Academic background
- Alma mater: Duke University (BA) Massachusetts Institute of Technology (PhD)

Academic work
- Discipline: Political Science
- Institutions: College of William & Mary

= Christopher Howard (professor) =

American political scientist

Christopher Howard (born 1961) is an American political scientist. His scholarship focuses on the history and politics of social policy in the United States, with particular attention to what he has termed the "hidden welfare state" of tax expenditures. Howard is currently the Pamela C. Harriman Professor of Government and Public Policy at the College of William & Mary, where he has taught since 1993.

Howard has published several books on the United States' welfare state. He has also written opinion pieces and been interviewed widely on U.S. social policy topics for outlets including The Washington Post, CNN, The Hill, the Richmond Times-Dispatch, The Virginian-Pilot, and National Public Radio stations including WNYC and KERA.

== Early life and education ==
Howard was born in 1961. He received a B.A. in History, summa cum laude, from Duke University. He was inducted into Phi Beta Kappa.

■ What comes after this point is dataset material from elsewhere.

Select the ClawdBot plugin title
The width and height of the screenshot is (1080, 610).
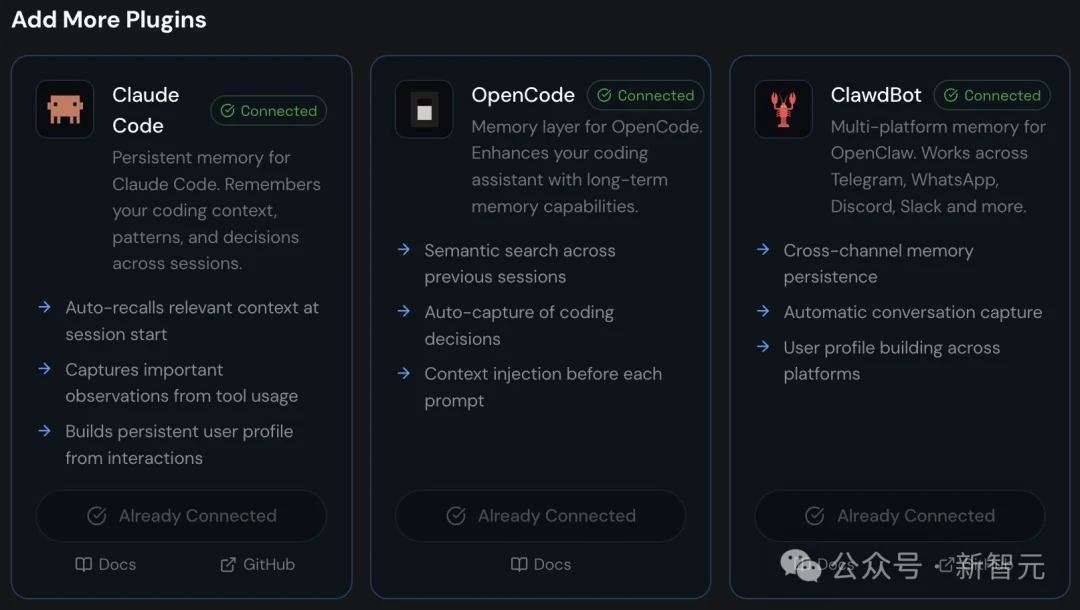[x=876, y=95]
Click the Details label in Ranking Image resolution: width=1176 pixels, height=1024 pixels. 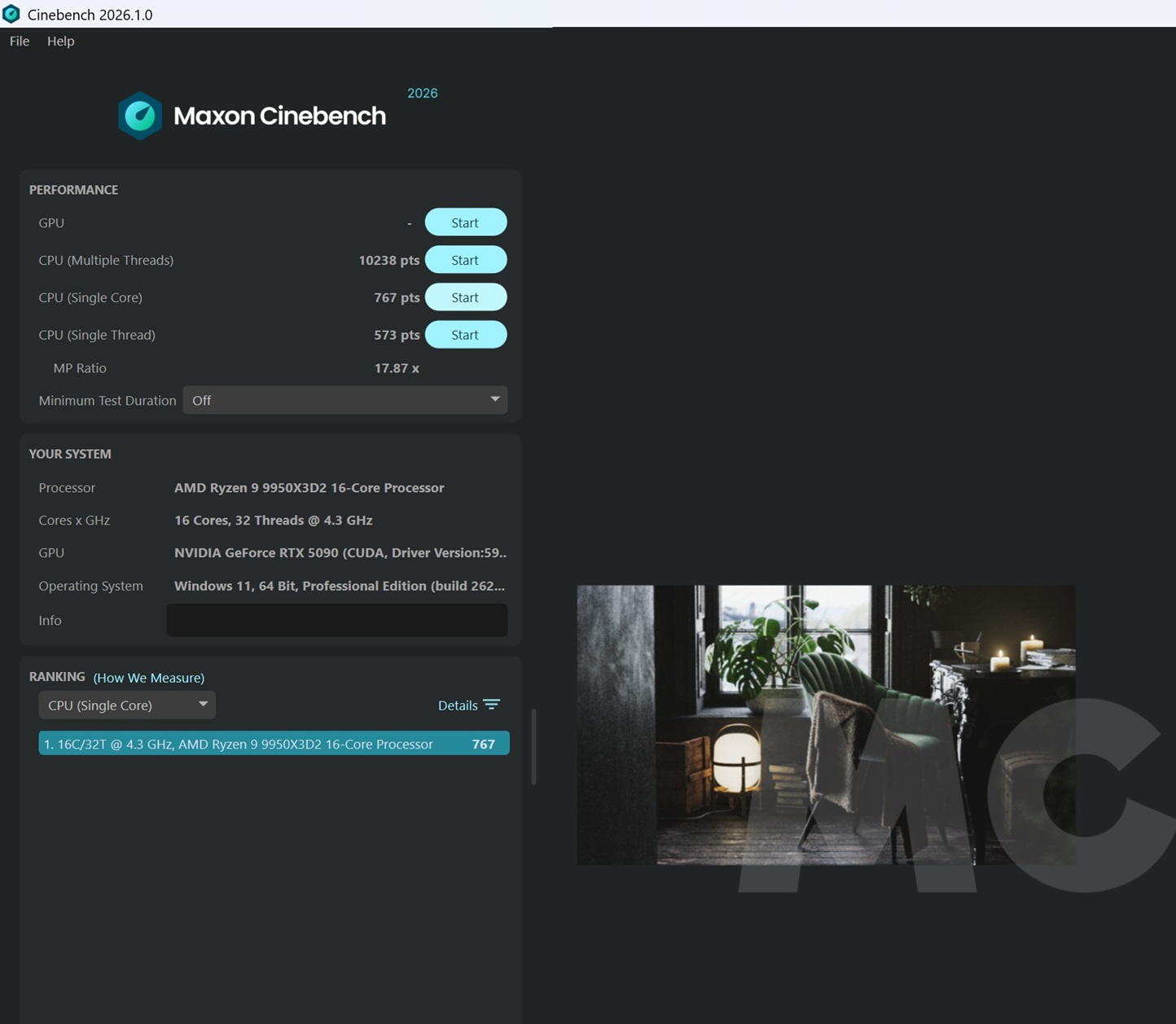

After leaving Duke, he received a M.A. and a Ph.D. in Political Science at the Massachusetts Institute of Technology.

==Books==
Published books include:
- Howard, Christopher (2023). "Who cares: the social safety net in America"
- Howard, Christopher (2017). "Thinking like a political scientist: a practical guide to research methods"
- Howard, Christopher (2008). "The welfare state nobody knows: debunking myths about U.S. social policy"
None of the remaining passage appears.